In short, the system is completely backward.
Lifers at state prisons can learn to be welders, plumbers or auto mechanics — trades many will never practice as free men — while prisoners housed in local prisons, and are certain to be released, gain no skills and leave jail with nothing more than “$10 and a bus ticket.”
These ex-convicts, with almost no rehabilitation and little prospect for supporting themselves, return to the already-struggling communities that were rendered that way in part because so many men are being extracted on such a massive scale. There the cycle of crime often begins again, with innocent people caught in the middle and impressionable young eyes looking on.
According to The Times-Picayune: “In five years, about half of the state’s ex-convicts end up behind bars again.”

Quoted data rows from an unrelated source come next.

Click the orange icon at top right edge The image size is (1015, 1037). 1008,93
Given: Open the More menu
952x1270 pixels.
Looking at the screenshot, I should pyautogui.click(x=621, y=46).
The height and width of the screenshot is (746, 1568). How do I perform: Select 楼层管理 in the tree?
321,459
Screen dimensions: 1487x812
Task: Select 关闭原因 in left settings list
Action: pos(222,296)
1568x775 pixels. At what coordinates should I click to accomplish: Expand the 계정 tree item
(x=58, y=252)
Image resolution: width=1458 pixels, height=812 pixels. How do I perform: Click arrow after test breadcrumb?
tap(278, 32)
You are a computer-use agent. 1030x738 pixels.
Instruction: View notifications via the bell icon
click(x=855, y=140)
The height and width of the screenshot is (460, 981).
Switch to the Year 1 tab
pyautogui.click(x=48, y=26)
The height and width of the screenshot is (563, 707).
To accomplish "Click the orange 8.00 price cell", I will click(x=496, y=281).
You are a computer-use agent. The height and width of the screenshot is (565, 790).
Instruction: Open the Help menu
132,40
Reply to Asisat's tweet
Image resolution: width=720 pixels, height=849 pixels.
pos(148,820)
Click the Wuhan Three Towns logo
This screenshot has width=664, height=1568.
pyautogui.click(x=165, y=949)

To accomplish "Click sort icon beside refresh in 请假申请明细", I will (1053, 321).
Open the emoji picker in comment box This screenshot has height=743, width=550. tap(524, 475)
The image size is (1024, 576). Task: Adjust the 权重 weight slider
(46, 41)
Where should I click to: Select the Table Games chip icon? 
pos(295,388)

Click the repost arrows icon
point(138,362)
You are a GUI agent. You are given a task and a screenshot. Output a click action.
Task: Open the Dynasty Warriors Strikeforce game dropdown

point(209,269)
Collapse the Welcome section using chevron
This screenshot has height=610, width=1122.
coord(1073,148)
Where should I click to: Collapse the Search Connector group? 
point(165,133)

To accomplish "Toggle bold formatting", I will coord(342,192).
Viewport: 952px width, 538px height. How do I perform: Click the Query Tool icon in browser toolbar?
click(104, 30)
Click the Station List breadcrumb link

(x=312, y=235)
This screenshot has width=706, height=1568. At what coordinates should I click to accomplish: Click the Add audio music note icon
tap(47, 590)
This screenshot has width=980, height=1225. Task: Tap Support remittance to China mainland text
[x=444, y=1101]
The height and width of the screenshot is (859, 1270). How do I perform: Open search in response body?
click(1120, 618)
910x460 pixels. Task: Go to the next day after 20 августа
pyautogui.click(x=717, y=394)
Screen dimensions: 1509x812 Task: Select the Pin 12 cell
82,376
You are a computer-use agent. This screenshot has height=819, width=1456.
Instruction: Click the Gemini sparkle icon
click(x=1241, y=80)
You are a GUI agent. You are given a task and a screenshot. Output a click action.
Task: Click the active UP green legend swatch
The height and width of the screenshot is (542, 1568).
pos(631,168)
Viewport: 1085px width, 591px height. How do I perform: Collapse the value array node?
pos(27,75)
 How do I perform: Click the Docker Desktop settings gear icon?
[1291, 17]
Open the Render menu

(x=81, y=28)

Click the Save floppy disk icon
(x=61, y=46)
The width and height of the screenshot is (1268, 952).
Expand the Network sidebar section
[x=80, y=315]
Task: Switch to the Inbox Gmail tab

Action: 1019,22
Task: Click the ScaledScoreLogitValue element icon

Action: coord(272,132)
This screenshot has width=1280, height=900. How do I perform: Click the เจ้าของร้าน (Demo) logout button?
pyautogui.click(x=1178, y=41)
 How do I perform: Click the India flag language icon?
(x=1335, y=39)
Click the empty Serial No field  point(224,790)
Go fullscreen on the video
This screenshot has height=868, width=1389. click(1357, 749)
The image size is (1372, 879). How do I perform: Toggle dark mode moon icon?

This suits the prison operators just fine. They need them to come back to the “honey holes.”
Furthermore, the more money the state spends on incarceration, the less it can spend on preventive measures like education. (According to Education Week’s State Report Cards, Louisiana was one of three states and the District of Columbia to receive an F for K-12 achievement in 2012, and, this year, the state, over all, is facing a $220 million deficit in its $25 billion budget.)
Louisiana is the starkest, most glaring example of how our prison policies have failed. It showcases how private prisons do not serve the public interest and how the mass incarceration as a form of job creation is an abomination of justice and civility and creates a long-term crisis by trying to create a short-term solution.
As the paper put it: “A prison system that leased its convicts as plantation labor in the 1800s has come full circle and is again a nexus for profit.”